Jeffrey Hunter Jr. is a writer from Dallas, Texas. He graduated from the University of North Texas in 2018 with a Bachelor of Arts degree in Biology and a minor in English. His short story, Oreo Tendencies, received print publication in 2018’s North Texas Review, and solidified his belief in the ability of storytelling to spread empathy. He has worked in direct patient care, health insurance, and vision research. Now, he wants to shift focus to writing for the screen and stage to explore how systemic oppression and social caste impact self-perception and development, a topic made ever more relevant after this past year. When off the clock, Jeffrey hosts virtual anime nights, or tries rallying his Among Us server for game night.
Salwa Meghjee is a writer originally from Longwood, Florida. She graduated with a BA in English and minors in Theatre and Creative Writing from UC Berkeley. She writes about mental illness, sisterhood, and the Muslim-American experience with a comedic bent. Salwa often writes with her twin sister Samah, and together they produced, directed, and published the children’s play The Mysterious Mystery of the Lost Letters (Brooklyn Publishers, 2016) and wrote the short film “Therapist Speed Dating,” which streams on Amazon Prime. Salwa also served in AmeriCorps, wrote a column on mental illness for the newspaper The Daily Californian, co-founded and ran The Golden Theatre Company, interned at Lincoln Center and Playwrights Foundation, curated the show Front Row at Cal Performances theatre, and co-wrote and directed Bear Pact, a play that 7,000 new Berkeley students watch every year on mental health, substance use, and sexual health. In her free time, she loves baking blueberry pie, playing with her cats Dipper and Mabel, and crocheting hats.
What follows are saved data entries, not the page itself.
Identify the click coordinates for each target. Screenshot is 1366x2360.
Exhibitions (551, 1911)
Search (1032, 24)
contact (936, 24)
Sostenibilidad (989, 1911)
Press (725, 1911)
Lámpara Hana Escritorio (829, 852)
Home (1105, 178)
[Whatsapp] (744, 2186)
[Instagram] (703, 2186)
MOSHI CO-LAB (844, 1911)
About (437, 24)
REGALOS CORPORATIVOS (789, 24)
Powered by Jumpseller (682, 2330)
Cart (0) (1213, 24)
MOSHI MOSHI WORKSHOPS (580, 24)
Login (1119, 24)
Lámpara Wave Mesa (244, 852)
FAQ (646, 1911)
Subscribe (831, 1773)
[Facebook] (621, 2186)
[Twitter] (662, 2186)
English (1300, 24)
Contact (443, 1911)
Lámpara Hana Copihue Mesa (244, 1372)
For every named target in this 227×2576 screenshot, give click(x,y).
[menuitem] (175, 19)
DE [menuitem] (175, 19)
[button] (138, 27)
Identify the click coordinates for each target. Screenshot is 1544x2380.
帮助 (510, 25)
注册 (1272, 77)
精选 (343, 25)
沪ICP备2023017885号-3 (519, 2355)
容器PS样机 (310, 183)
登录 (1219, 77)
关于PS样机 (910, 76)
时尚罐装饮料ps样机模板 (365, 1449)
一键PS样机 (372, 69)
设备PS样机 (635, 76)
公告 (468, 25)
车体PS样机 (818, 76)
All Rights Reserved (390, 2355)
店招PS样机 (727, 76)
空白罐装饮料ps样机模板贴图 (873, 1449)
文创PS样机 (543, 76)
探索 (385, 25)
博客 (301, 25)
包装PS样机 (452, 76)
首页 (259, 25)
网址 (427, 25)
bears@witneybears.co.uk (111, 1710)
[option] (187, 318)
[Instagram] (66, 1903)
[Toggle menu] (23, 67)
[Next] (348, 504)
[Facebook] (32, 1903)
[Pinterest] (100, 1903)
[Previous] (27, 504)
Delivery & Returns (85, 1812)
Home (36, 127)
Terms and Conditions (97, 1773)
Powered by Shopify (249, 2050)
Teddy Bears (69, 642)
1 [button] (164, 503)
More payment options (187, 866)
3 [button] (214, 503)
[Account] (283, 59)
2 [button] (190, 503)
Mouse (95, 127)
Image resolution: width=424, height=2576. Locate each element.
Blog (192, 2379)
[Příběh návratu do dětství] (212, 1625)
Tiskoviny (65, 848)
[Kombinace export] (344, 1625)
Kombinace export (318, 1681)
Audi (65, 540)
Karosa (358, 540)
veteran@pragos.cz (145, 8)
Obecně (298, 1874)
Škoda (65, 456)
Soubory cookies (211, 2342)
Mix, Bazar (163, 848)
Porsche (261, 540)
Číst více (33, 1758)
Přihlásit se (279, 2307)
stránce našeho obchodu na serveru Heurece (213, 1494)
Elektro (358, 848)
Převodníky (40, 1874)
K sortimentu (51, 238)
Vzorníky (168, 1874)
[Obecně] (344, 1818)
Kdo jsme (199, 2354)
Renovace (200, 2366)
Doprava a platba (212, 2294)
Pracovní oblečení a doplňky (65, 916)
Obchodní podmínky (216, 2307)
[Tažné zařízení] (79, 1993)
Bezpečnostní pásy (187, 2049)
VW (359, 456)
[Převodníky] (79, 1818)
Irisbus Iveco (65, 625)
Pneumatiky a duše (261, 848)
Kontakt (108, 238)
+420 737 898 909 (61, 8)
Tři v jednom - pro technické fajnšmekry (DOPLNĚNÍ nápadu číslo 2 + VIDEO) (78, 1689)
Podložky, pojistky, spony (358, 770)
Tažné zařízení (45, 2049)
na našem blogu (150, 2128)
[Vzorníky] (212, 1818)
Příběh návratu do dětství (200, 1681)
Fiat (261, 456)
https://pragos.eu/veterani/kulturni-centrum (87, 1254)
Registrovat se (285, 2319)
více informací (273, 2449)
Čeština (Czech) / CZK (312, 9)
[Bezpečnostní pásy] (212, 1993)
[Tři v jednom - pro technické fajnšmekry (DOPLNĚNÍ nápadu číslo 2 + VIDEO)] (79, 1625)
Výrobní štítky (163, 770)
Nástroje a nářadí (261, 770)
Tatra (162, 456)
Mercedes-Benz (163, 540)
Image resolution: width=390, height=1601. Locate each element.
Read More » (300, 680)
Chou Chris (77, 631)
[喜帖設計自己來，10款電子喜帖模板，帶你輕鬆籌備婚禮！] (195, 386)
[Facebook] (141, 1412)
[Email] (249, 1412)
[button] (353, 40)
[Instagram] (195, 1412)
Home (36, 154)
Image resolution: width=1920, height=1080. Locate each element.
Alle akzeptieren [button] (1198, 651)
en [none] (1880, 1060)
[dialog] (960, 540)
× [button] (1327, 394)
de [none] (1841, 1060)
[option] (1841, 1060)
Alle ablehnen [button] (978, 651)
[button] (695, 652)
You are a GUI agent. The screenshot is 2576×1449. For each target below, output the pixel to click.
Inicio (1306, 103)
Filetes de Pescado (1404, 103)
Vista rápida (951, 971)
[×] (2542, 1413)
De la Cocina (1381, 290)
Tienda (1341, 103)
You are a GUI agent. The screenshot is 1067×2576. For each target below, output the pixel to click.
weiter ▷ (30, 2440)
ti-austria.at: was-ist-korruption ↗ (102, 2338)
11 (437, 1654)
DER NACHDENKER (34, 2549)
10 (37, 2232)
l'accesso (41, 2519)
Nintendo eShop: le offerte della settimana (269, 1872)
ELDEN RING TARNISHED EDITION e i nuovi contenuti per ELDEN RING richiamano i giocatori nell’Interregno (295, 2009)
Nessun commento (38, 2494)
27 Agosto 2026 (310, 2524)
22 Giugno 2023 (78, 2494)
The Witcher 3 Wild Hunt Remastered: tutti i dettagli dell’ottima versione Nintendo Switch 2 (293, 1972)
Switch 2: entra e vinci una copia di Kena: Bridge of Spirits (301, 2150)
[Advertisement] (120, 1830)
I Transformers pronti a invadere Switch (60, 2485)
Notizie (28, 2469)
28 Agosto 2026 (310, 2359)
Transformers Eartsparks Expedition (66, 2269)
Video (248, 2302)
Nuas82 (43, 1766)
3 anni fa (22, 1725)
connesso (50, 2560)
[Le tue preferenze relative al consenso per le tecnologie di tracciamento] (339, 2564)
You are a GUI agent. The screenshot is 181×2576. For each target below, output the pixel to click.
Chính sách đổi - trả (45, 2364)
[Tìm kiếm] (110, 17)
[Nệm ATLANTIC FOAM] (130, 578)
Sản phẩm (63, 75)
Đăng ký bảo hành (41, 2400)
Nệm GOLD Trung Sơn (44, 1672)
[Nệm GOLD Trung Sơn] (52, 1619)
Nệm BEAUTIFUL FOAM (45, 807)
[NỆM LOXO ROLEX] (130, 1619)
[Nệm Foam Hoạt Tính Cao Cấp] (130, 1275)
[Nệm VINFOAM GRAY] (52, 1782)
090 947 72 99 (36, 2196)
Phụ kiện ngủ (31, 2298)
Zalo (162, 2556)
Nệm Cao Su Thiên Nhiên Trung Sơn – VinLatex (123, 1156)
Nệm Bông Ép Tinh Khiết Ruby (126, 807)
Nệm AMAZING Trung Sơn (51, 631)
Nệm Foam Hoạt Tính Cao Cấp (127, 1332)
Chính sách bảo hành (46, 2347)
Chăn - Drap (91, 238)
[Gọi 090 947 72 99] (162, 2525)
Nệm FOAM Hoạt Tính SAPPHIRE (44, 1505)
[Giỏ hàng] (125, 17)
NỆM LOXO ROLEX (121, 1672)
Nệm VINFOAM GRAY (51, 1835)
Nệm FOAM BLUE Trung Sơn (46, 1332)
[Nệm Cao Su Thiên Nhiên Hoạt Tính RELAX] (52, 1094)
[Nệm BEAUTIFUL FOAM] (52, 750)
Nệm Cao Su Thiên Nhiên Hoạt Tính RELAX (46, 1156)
Daryn Robinson is a writer/Blacktress from D.C. Her affinity for tailored blazers compelled her to earn a Bachelor of Business Administration from Loyola University Chicago in 2018. After six months interning for a billionaire mouse in Orlando, she returned to Chicago, where she has worked in fundraising at the Tony Award-winning Goodman Theatre for the past two years. A desk jockey by day, Daryn moonlights as a student/performer at Annoyance Theatre and Second City Conservatory. She also writes jokes as a Features Contributor for The Onion, and her pilot Aqua Tofana was recognized as a ScreenCraft Competition Quarterfinalist. Daryn creates tragicomedies about women who are equal parts awkwardness and ambition…much like herself!